Antonio Ciccarelli: “L’Orientale ha uno stile inconfondibile, frutto anche del tipo di sapere che trasmette”
“Il mio percorso universitario è uno di quelli travagliati, che manifestano una personalità alla ricerca di un 'non-so-che' che preme dentro e, per natura, si rivolge alla conoscenza per avere risposte”
Dottor Ciccarelli, lei si è laureato in Filosofia (vecchio ordinamento) nel 2010, se non sbaglio, con una tesi di laurea sul dialogo interculturale fra “psicologia del profondo” e buddhismo, con particolare riferimento al pensiero di Mark Epstein. La interessava di più la psicologia del profondo, il buddhismo o la filosofia in senso stretto?
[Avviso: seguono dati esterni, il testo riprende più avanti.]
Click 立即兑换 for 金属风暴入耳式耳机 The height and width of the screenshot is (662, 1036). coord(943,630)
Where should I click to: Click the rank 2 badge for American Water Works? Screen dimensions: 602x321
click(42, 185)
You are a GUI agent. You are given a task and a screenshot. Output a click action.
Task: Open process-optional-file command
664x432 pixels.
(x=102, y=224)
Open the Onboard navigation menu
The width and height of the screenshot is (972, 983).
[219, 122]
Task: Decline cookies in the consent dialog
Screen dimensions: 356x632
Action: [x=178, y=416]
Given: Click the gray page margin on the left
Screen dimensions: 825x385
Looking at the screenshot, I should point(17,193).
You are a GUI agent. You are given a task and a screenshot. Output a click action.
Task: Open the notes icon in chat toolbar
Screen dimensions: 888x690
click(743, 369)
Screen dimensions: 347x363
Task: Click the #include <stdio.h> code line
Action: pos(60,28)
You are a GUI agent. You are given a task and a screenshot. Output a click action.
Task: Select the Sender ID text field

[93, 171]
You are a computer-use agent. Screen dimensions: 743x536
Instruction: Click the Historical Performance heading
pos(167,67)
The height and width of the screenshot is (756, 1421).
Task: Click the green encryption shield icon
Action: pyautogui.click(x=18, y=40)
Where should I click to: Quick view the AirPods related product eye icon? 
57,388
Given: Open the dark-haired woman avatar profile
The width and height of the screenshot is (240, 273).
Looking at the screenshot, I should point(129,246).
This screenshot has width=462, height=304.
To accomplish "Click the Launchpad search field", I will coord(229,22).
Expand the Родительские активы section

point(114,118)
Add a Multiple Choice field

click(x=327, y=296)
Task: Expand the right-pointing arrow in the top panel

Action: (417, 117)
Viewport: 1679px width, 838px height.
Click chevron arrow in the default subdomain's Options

“Ciò che gradatamente ho compreso e che ovviamente implica un processo continuo di ricerca, è che il ‘sapere’ è realmente uno. Il mio interesse iniziale coinvolgeva una necessità ontologica con approccio metafisico, che naturalmente è divenuta gnoseologica e poi psicologica. A un certo punto della mia vita lo studio della filosofia e della psicologia mi sembrava un buono strumento per saziare la mia ‘fame e sete’ di conoscenza di me stesso e del mondo.
L’interesse per il buddhismo e per tutte le forme di sapere dell’Oriente che implicavano un approccio metafisico e trascendentale è nato precocemente, intorno ai venti anni, per una necessità spirituale quasi ‘compulsiva’, dovuta anche al fatto che sono un praticante di arti marziali cinesi e ciò implica necessariamente che si confronti con la storia di queste discipline, che appunto affondano le radici non solo nel buddhismo ma anche nel taoismo e nelle loro trasformazioni storiche quali il Chan e lo Zen.
La felicità maggiore, durante il percorso di studio universitario, è stata quando ho compreso che questi saperi, al di là dell‘emisfero di provenienza, implicavano necessariamente anche un risvolto psicologico/esistenziale, in particolare nelle dottrine orientali. Inoltre, per natura, sono molto attratto dall’armonia e dalla bellezza e l’Oriente attribuisce sempre a questi due elementi un ruolo centrale.
Filosofia, psicologia e dottrine orientali per me, ora, come al momento della scelta universitaria, sono strumenti attraverso cui conoscere se stessi e il mondo. Quindi che cosa dire: filosofia, buddhismo o psicologia del profondo? Mi concedo un’espressione romantica come risposta: Amore per la Conoscenza.”
Come conosceva l'esistenza del nostro Ateneo? Perché si è iscritto all’Orientale per una laurea in Filosofia? A Napoli, in campo filosofico, c’è la massiccia presenza della Federico II. Tanto più – direi – è da apprezzare la sua scelta…
“Il mio percorso universitario è uno di quelli travagliati, che manifestano una personalità alla ricerca di un ‘non-so-che’ che preme dentro e, per natura, si rivolge alla conoscenza per avere risposte.
C’è una frase di S. Tommaso su cui sto ‘meditando’ negli ultimi tempi. Dice che l’uomo ha bisogno di tre cose per avere la ‘salvezza’: sapere in che cosa credere, sapere che cosa desiderare e sapere che cosa fare.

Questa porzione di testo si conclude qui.